Suppose I have a base64 encoded string and I want to convert it into an ArrayBuffer , I can do it in this way:

// base64 decode the string to get the binary data
const binaryString = window.atob(base64EncodedString);

// convert from a binary string to an ArrayBuffer
const buf = new ArrayBuffer(binaryString.length);
const bufView = new Uint8Array(buf);   
for (let i = 0, strLen = binaryString.length; i < strLen; i++) {
    bufView[i] = binaryString.charCodeAt(i);
}

// get ArrayBuffer: `buf`  

From String.protoptype.charCodeAt() , it will return an integer between 0 and 65535 representing the UTF-16 code unit at the given index. But an Uint8Array 's range value is [0, 255].

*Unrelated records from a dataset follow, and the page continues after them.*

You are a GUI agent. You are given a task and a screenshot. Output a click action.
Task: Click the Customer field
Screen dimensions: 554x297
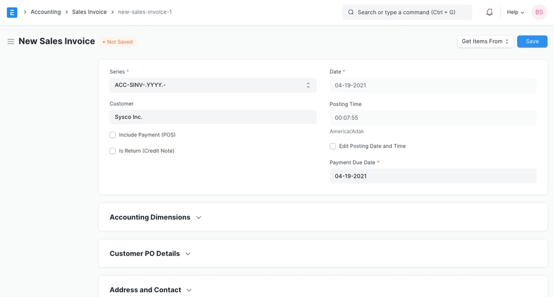click(212, 117)

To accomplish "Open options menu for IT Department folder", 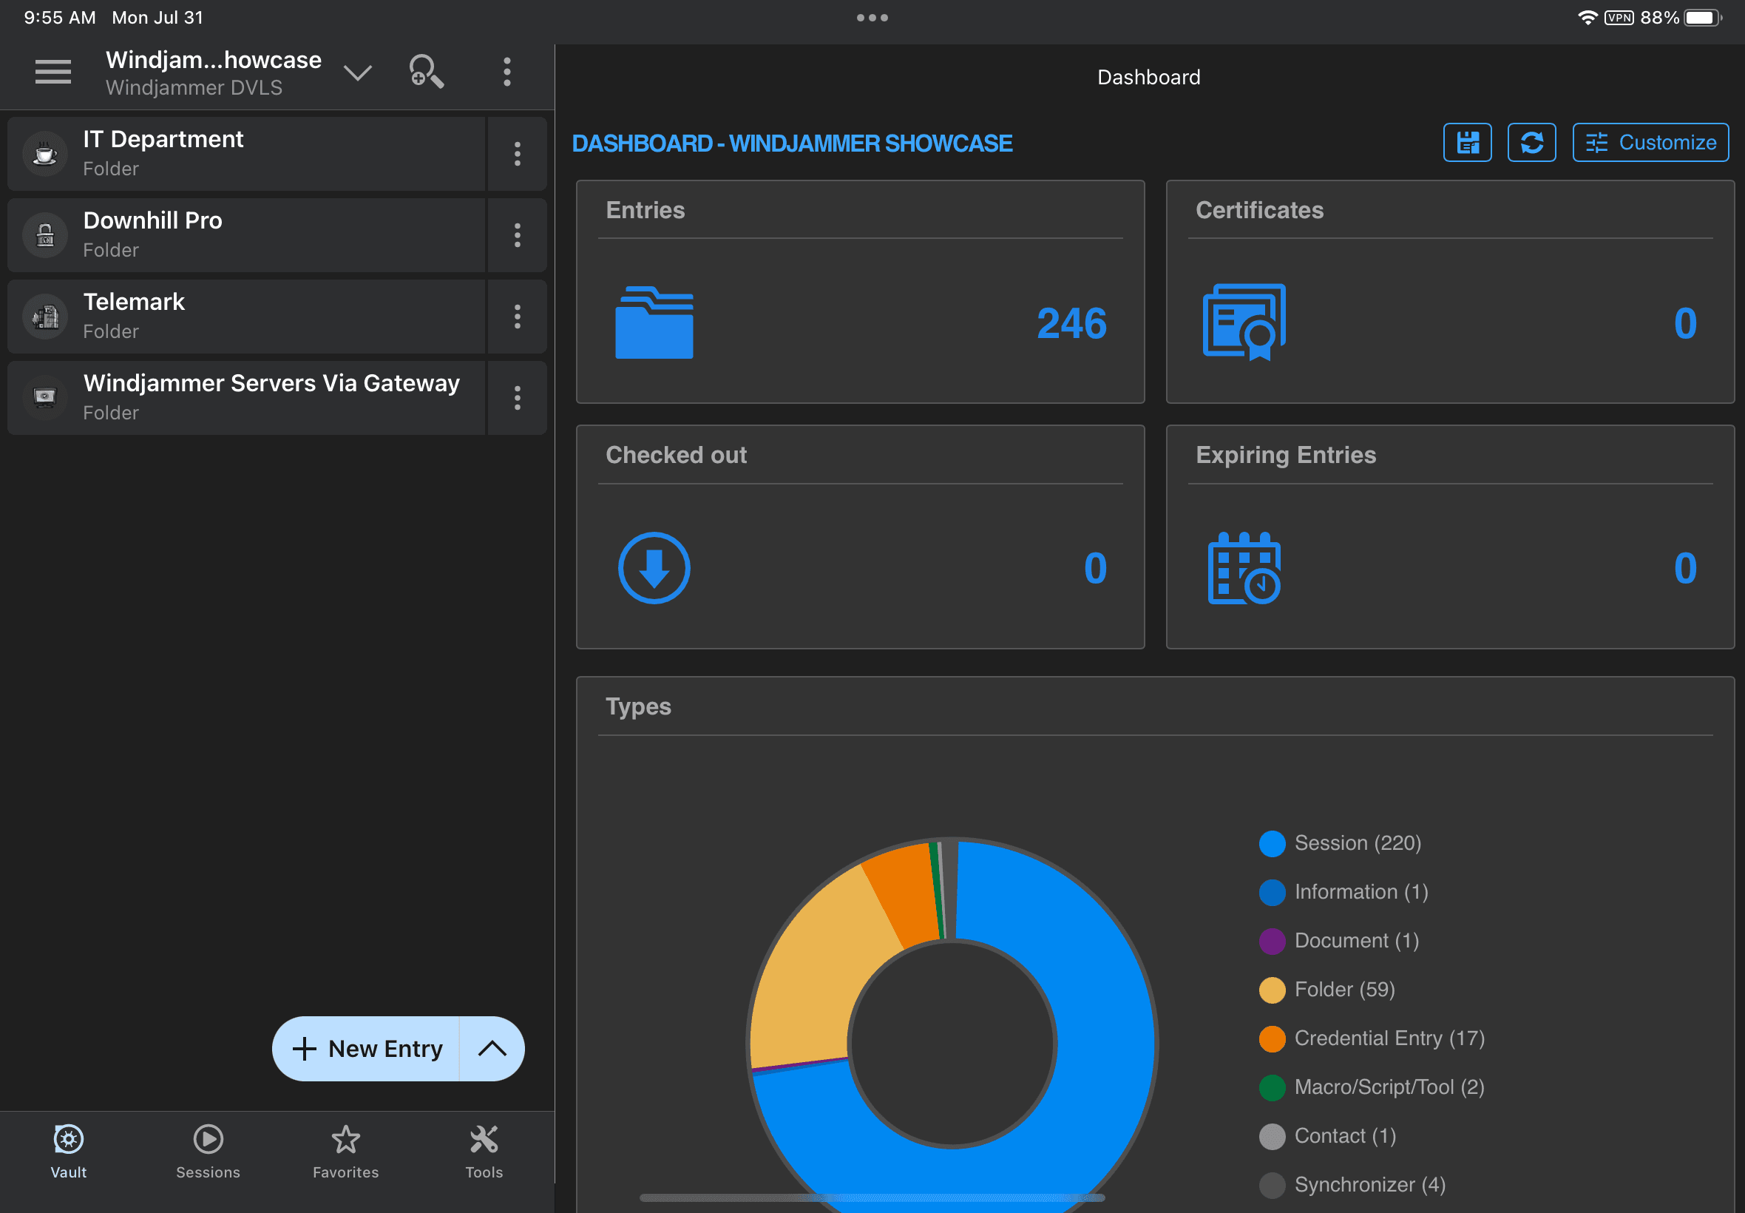I will (x=517, y=154).
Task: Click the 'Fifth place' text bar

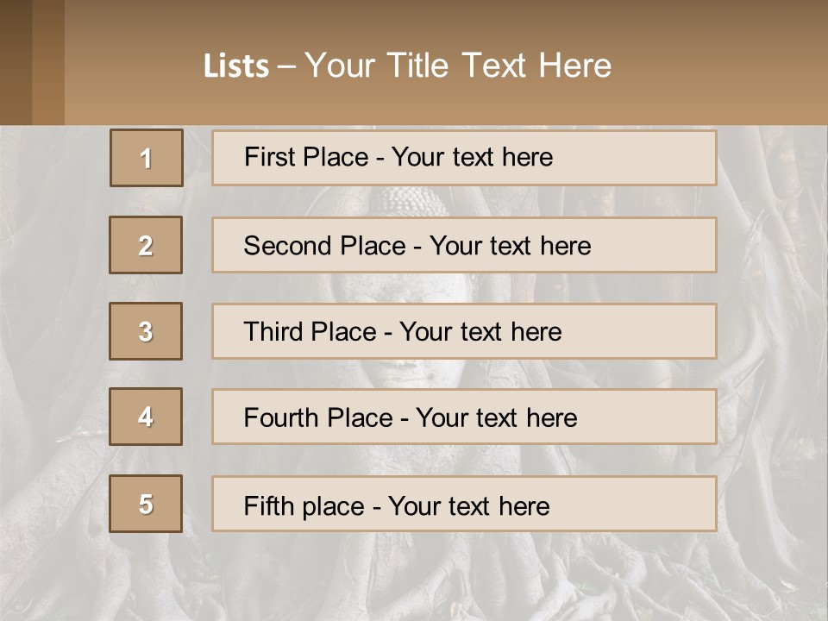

I was initially thinking that the code point we obtained from charCodeAt() could go out of the bound of the Uint8Array range. Then I checked the built-in atob() function, which returns an ASCII string containing decoded data. According to Binary Array , ASCII string has a range from 0 to 127, which is included in the range of Uint8Array , and that's why we are safe to use charCodeAt() in this case.

That's my understanding. I'm not sure if I interpret this correctly. Thanks for your help!

So looks like my understanding is correct.

Thanks to @Konrad, and here is his/her add-up:

charCodeAt is designed to support utf-16. And utf-16 was designed to be compatible with ASCII so the first 256 characters have exact values like in ASCII encoding.